I'll add photos for each step then figure out how to move it to the WIKI, but not for a few days yet. Calgary Stampede is still on here in Calgary until Sunday, busy eating pancakes, drinking beer, watching chuckwagon racing, bull riding, and scantily clad cowgirls........ Yahoooo!

Paul LeClair
 
J

jotapip

Guest
Paul, Many thanks for the clear instructions,i will begin operations at the weekend and let you know how i get on.

Phil.
 

Paul LeClair

Administrator
Staff member
Hi Phil

the instructions I laid out are from my 79 1200, so work on any of the 180 motored bikes except for the very last series, on which the ignition is moved to the primary side and then has to be removed, but then every else remains the same. The instructions will work for your earlier 180.

the only real issue that arises usually is getting the 32 mm nut undone without access to an air impact. Some refer to it as the 'Jesus" nut, as in Jesus this sucker is really on there tight....... and the design is a little odd in that the nut is partly recessed into the crank gear, meaning you can't really get a solid hold on it with a 32 mm wrench and risk wrecking the nut, so it has to be a proper tight fitting 32 mm socket.
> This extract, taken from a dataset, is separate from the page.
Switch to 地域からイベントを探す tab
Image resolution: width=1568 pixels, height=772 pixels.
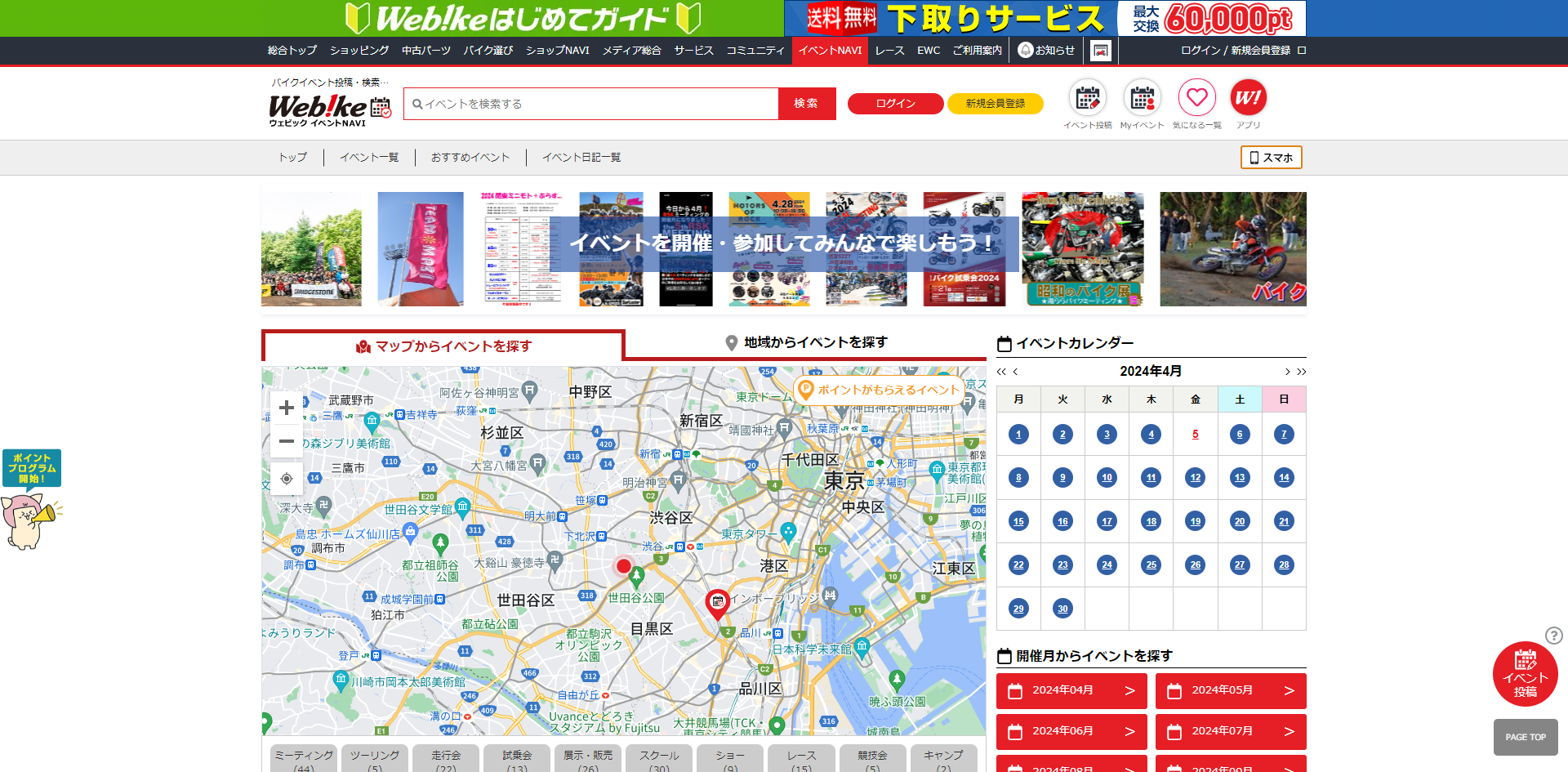click(x=806, y=343)
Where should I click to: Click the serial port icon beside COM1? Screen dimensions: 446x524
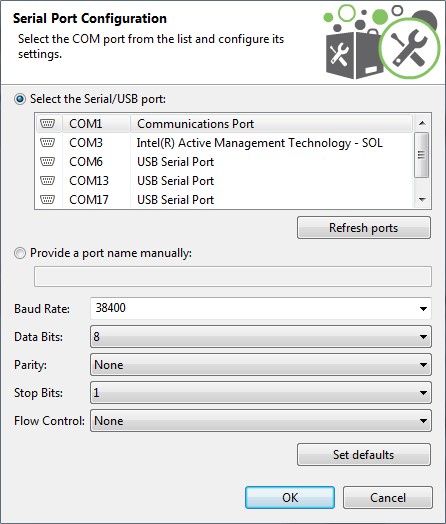pos(47,124)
If you are blocking the gears to prevent the crank from turning, and if you are in the UK, I suspect the ILOC may have the proper Laverda factory sprocket holding tool available for borrowing (?), otherwise a chunk of wood, or even an old brake pad, may work, but be careful about the sprocket teeth and be careful not to damage them.

as a final thought, you will be in deep enough that if you want to check condition of your clutch plates, the clutch drum will slide right off once you have the primary chain off, but can be a bit tricky getting the splines lined back up for re-installation of the clutch drum, especially if your clutch plates still have the anti rattle springs intact.

good luck, using the correct 32 mm socket everything should be straight forward, any questions just post.